Comment intégrez-vous le paysage culturel francophone?

Les journalistes d’ici sont bons, on n’a pas de leçon à donner. Notre avantage est d’évoluer dans un espace décomplexé. VICE sait parler aux jeunes parce qu’on engage des jeunes. Nous n’avons pas les traditions ni les structures qui nous alourdissent, notre auditoire ne se choque pas si on ose, on peut se permettre plus. Nous avons une grande latitude, tant que nous restons transparents et authentiques.

Quel est le défi en matière de langue chez VICE?

Au bureau, en blague nous avions cité les mots de l’Office québécoise de la langue française que nous n’allions pas respecter. C’est devenu l’article Spoiler c. divulgâcheur : pourquoi VICE n’emploie pas les mots fantastiques inventés par l’OQLF de notre gourou de la langue et traducteur Normand.

On écrit pour être compris de nos lecteurs, c’est notre mission première, pas pour donner des leçons linguistiques. On refuse d’être contraint. Notre documentaire sur les Dead Obies traite de ce sujet avec le franglais. Nous, c’est notre langue et on compte s’en servir. On ne veut pas être le porte-étendard d’une langue officielle bureaucratisée. Ça peut brusquer, car cela détonne beaucoup du style courant et on se le fait dire.

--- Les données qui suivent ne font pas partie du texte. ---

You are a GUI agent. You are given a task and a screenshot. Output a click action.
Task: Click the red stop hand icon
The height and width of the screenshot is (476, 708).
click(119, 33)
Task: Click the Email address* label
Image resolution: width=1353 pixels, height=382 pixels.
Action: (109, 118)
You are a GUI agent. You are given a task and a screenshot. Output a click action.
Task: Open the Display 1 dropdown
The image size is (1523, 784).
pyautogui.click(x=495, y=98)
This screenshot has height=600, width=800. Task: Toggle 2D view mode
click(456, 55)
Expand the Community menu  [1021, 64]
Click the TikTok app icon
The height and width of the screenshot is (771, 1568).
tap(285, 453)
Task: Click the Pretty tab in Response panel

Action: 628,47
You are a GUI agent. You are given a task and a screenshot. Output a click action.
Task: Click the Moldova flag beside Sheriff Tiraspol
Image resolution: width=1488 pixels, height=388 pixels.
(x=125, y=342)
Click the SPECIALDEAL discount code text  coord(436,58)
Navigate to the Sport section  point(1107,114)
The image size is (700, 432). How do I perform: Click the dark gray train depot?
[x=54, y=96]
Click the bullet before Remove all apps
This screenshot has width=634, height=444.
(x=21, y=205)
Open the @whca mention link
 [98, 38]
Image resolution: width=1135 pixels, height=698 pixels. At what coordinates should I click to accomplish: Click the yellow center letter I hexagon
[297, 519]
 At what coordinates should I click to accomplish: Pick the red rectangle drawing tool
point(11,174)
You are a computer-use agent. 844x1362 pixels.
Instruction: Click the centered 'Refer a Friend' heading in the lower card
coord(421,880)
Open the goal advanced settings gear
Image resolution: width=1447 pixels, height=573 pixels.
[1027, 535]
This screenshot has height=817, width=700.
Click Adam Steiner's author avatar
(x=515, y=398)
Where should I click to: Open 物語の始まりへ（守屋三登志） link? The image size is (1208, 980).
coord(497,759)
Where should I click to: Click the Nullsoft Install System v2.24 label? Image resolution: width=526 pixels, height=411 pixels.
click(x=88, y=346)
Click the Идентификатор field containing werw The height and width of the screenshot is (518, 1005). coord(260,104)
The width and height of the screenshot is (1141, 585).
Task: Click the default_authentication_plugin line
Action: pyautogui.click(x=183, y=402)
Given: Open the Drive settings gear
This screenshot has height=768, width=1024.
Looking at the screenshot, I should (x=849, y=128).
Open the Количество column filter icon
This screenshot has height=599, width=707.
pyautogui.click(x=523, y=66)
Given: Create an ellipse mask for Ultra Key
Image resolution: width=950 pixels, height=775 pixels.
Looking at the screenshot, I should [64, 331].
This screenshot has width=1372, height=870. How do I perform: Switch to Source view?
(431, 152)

Comment décrit-on ce style justement?

Il est informel. Nous sommes décomplexés devant les anglicismes, les sacres. On assume ce relâchement, nous ne sommes pas toujours constants, on se construit une identité linguistique propre. On s’insère dans une lignée de nouveaux médias nord-américains plus conversationnels, près des lecteurs. On pousse l’expérience et l’accès au maximum. Tout le monde court après des histoires, il faut aller plus vite et plus loin. C’est la marque de commerce du contenu de VICE.

Comment ne pas tomber dans le sensationnalisme?

Tout est question d’intérêt public. On ne veut pas juste faire du bruit, il y en a déjà assez sur Internet. Selon moi, un sujet titillant peut être d’intérêt public, ce n’est pas en opposition. On peut parler de sexe parce que c’est pratiqué, de drogue parce que c’est consommé, ça fait autant partie de la vie que les hypothèques ou la technologie! Il y a une pudeur dans les médias québécois.

Est-ce que l’usage du français est possible comme levier de créativité et de rayonnement?

Il faut d’abord vouloir se servir du français comme autre chose qu’un outil; travailler avec la langue, la manipuler, la traiter, comme une entité qui se forme, qui se déforme. Elle n’est pas statique, elle évolue. Je crois que n’importe quelle langue peut être un levier de créativité, c’est une question de volonté. Je n’ai pas choisi de parler français, par contre j’ai choisi de travailler dans cette langue.

*L’auteure de ce texte a collaboré à l’occasion chez VICE.